The effect of phenobarbital on the metabolism and excretion of thyroxine in rats.

The effect of phenobarbital on thyroid function and the metabolism and biliary excretion of thyroxine in rats was determined. Phenobarbital, administered for 2 weeks at a dose of 100 mg/kg/day, resulted in an increase in hepatic and thyroid gland weights, decreased circulating levels of T4, T3 and rT3, and increased TSH levels in male and female rats. After 3 months of treatment liver and thyroid weights were still increased; however, hormone values were not as markedly affected indicating that the rats had partially compensated for the effect on thyroid function. In thyroidectomized rats the plasma clearance of thyroxine was increased with phenobarbital. In bile duct cannulated phenobarbital-treated male rats the hepatic uptake at 4 hr was markedly increased.

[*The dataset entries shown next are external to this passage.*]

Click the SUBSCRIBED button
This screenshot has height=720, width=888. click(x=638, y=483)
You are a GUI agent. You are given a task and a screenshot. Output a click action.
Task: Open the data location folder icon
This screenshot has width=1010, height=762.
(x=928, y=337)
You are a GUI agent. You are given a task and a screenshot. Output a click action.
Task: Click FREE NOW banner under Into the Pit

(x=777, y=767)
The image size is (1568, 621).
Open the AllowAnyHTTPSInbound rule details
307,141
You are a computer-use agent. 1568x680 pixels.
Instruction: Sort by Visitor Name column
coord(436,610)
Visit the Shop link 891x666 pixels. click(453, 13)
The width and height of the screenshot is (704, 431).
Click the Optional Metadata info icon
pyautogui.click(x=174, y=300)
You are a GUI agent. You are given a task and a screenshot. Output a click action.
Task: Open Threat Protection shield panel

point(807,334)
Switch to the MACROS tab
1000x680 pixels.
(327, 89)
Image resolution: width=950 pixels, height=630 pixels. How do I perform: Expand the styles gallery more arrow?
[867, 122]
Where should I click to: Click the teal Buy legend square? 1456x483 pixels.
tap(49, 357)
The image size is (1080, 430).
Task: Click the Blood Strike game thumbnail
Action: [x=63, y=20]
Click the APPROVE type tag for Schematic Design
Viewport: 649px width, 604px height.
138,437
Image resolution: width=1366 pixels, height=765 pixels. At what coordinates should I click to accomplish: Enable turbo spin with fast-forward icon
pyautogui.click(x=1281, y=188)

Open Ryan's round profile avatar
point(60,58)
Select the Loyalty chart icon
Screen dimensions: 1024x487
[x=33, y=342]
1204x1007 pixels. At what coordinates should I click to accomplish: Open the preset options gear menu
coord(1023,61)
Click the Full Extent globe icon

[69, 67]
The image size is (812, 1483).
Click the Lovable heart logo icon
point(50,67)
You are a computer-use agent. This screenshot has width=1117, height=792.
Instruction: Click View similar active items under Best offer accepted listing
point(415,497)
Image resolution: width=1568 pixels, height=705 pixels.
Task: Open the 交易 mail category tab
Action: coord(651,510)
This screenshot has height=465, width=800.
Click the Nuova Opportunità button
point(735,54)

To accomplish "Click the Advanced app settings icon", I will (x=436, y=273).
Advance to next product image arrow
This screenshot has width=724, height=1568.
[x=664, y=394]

Bile flow was increased and the 4-hr cumulative biliary excretion of administered radioactivity was increased by 42%. Most of the increase in the excretion (76%) was accounted for by an increase in the excretion of thyroxine-glucuronide in phenobarbital-treated rats. Hepatic thyroxine-glucuronyltransferase activity in phenobarbital-treated rats expressed as picomoles per milligram of protein was increased by 40%; enzyme activity per gram of liver was increased by about twofold which, coupled with increased hepatic weight, resulted in about a threefold increase in total hepatic thyroxine-glucuronyltransferase activity in phenobarbital-treated rats as compared to that of controls. Qualitatively similar effects on metabolism, excretion, and enzyme induction were noted in female rats; however, the magnitude of increase was less than that observed in male rats. It is concluded that the effect of phenobarbital on thyroid function in rats is primarily a result of its effects on the hepatic disposition of thyroid hormone. The induction of thyroxine-glucuronyltransferase appears to play an important role in the increased metabolism and excretion of thyroxine in phenobarbital-treated rats.